Quantum Computation in Brain Microtubules? Decoherence and Biological Feasibility

TL;DR

This paper critically examines the feasibility of quantum computation in brain microtubules, challenging prior decoherence estimates and proposing mechanisms that could sustain quantum coherence relevant to neurophysiology.

Contribution

It revises previous decoherence calculations, demonstrating longer coherence times and proposing biological mechanisms that could maintain quantum states in microtubules.

Findings

Recalculated decoherence time to 10^{-5} - 10^{-4} s after model corrections.

Incoherent metabolic energy can counteract decoherence effects.

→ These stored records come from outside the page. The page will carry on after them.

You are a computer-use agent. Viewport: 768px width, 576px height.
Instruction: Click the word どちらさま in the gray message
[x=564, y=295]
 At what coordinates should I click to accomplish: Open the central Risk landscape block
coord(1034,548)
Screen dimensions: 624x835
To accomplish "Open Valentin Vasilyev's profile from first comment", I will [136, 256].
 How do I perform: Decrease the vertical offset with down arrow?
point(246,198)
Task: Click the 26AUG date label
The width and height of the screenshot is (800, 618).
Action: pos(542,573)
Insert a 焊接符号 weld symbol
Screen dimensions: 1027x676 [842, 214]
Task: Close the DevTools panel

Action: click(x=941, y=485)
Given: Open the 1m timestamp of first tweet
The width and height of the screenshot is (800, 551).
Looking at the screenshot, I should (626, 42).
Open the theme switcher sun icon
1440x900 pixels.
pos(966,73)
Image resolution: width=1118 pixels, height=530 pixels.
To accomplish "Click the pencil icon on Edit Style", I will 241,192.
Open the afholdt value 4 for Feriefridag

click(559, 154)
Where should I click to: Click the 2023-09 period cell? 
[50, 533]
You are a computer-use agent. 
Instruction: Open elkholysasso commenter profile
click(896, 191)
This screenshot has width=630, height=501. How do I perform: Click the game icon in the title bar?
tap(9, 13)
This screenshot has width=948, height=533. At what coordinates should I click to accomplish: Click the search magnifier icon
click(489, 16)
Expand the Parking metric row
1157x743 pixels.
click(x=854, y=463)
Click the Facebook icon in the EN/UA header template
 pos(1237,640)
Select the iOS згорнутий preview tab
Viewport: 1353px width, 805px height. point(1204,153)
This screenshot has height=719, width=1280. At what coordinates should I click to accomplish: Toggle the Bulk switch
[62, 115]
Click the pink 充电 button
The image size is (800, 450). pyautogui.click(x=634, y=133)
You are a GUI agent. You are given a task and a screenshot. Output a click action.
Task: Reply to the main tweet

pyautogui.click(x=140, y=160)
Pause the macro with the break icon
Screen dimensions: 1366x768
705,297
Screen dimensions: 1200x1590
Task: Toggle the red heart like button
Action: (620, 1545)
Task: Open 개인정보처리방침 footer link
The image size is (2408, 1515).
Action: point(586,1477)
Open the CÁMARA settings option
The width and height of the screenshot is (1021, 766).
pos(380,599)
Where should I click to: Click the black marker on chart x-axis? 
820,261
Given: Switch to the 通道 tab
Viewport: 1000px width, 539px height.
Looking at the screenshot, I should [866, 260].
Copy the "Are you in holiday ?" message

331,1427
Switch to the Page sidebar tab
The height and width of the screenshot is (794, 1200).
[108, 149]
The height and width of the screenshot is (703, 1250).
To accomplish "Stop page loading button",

Water ordering and actin gelation may extend coherence times to 10^{-2} - 10^{-1} s.

Abstract

The Penrose-Hameroff (`Orch OR') model of quantum computation in brain microtubules has been criticized as regards the issue of environmental decoherence. A recent report by Tegmark finds that microtubules can maintain quantum coherence for only $10^{-13}$ s, far too short to be neurophysiologically relevant. Here, we critically examine the assumptions behind Tegmark's calculation and find that: 1) Tegmark's commentary is not aimed at an existing model in the literature but rather at a hybrid that replaces the superposed protein conformations of the `Orch OR' theory with a soliton in superposition along the microtubule, 2) Tegmark predicts decreasing decoherence times at lower temperature, in direct contradiction of the observed behavior of quantum states, 3) recalculation after correcting Tegmark's equation for differences between his model and the `Orch OR' model (superposition separation, charge vs. dipole, dielectric constant) lengthens the decoherence time to $10^{-5} - 10^{-4}$ s and invalidates a critical assumption of Tegmark's derivation, 4) incoherent metabolic energy supplied to the collective dynamics ordering water in the vicinity of microtubules at a rate exceeding that of decoherence can counter decoherence effects (in the same way that lasers avoid decoherence at room temperature), and 5) phases of actin gelation may enhance the ordering of water around microtubule bundles, further increasing the decoherence-free zone by an order of magnitude and the decoherence time to $10^{-2} - 10^{-1}$ s. These revisions bring microtubule decoherence into a regime in which quantum gravity can interact with neurophysiology.